Show every line of the records below that contains the word "heading".

DATA SECTION
□ □ □ □ □

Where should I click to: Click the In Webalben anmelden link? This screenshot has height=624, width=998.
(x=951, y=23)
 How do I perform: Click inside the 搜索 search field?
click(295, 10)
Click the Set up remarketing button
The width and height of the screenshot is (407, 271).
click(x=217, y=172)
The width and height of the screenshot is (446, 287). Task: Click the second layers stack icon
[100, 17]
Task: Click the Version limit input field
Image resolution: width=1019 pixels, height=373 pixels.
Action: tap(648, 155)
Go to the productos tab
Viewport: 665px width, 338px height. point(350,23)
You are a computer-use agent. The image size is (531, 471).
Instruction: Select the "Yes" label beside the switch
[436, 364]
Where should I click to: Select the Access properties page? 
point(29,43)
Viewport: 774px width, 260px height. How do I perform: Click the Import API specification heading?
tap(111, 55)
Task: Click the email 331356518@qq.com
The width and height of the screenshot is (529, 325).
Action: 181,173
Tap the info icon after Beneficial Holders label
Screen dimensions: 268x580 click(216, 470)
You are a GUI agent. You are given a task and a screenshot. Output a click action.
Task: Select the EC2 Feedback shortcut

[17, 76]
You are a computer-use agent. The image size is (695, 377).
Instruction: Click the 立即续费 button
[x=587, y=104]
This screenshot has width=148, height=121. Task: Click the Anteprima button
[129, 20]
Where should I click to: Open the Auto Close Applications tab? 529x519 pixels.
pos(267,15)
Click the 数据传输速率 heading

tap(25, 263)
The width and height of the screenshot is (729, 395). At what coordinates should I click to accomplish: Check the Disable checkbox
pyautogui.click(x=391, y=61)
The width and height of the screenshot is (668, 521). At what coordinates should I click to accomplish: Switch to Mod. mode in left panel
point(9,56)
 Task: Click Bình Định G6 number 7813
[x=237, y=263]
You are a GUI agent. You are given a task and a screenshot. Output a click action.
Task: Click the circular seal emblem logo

□ □ □ □ □

TASK OUTPUT
Viewport: 774px width, 260px height. How do I perform: Click the Import API specification heading?
Click the 数据传输速率 heading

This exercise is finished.